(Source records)

(begin)

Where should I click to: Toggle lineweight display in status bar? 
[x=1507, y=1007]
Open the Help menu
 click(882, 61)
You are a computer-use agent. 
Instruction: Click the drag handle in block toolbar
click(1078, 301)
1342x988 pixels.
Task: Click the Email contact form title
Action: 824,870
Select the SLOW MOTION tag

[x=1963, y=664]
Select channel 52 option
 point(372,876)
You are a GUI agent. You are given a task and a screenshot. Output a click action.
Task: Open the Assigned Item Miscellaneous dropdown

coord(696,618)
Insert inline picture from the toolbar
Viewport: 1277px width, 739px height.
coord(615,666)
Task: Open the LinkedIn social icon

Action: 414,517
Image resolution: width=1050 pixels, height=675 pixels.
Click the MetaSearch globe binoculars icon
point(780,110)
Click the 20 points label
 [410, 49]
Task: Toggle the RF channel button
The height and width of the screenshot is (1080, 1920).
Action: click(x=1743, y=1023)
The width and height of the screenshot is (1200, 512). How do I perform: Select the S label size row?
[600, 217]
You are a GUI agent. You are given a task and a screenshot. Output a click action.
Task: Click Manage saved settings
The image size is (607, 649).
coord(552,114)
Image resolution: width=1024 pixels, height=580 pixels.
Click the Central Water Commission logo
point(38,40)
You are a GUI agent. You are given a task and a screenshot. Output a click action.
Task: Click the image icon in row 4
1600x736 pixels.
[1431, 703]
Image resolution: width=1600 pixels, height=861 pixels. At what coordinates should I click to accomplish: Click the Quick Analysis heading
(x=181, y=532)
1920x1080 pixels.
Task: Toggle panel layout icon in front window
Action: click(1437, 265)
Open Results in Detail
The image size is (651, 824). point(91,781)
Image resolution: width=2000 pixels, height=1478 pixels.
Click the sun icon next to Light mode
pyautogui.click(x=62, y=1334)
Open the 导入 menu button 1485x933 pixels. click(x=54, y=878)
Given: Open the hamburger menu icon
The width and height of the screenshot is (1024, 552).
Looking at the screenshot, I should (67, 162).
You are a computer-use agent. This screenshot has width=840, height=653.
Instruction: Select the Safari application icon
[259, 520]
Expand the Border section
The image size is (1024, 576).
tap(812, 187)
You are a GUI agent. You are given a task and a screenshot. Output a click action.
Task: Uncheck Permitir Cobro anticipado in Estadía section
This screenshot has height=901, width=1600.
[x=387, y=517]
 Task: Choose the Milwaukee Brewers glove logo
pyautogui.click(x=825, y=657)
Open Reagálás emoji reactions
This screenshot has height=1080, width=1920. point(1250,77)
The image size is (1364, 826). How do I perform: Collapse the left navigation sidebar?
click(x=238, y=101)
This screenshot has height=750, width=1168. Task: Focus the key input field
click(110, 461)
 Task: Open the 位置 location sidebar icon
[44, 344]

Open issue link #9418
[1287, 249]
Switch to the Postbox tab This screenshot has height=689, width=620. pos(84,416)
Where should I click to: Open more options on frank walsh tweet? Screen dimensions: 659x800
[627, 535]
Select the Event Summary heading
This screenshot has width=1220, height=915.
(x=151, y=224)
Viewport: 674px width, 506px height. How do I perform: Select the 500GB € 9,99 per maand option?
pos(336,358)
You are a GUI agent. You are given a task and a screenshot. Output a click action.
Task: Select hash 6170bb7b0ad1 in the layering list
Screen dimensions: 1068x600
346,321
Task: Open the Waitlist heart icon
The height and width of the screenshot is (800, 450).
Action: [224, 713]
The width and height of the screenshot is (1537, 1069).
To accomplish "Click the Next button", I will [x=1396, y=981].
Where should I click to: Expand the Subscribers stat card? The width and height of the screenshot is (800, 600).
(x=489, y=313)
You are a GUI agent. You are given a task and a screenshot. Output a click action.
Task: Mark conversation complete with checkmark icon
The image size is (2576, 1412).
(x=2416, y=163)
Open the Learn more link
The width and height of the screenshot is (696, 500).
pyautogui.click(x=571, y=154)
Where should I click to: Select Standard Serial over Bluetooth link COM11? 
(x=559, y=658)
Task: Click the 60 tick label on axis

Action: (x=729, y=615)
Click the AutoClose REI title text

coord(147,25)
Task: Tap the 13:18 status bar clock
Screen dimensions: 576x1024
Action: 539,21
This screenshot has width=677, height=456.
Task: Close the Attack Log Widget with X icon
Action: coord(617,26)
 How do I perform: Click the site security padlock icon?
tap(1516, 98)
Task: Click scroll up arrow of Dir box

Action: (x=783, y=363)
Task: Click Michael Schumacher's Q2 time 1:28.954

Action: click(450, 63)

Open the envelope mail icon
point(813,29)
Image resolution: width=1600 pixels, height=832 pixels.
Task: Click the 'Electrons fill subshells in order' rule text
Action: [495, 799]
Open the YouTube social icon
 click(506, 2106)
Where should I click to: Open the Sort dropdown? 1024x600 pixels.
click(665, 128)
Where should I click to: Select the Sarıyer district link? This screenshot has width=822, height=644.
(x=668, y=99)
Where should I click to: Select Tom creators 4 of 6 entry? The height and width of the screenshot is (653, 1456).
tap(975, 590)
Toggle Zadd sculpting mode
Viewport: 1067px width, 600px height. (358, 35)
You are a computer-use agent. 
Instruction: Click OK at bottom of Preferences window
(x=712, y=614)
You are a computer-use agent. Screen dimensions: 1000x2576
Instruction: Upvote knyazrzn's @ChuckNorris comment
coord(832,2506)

(end)

> **WHAT IS BEING ASKED**
Could you rewrite everything in the material from the line containing "Task: Toggle the RF channel button" down to the line containing "[1431, 703]", both lines included, and scale each click coordinate in the answers by 1.2, rounding to whole numbers with halves going up? Keep every other line, requests included, as it is.

> **FINAL RESULT**
Task: Toggle the RF channel button
The height and width of the screenshot is (1080, 1920).
Action: click(x=2092, y=1228)
The width and height of the screenshot is (1200, 512). How do I perform: Select the S label size row?
[720, 260]
You are a GUI agent. You are given a task and a screenshot. Output a click action.
Task: Click Manage saved settings
The image size is (607, 649).
coord(662,137)
Image resolution: width=1024 pixels, height=580 pixels.
Click the Central Water Commission logo
point(46,48)
You are a GUI agent. You are given a task and a screenshot. Output a click action.
Task: Click the image icon in row 4
1600x736 pixels.
[1717, 844]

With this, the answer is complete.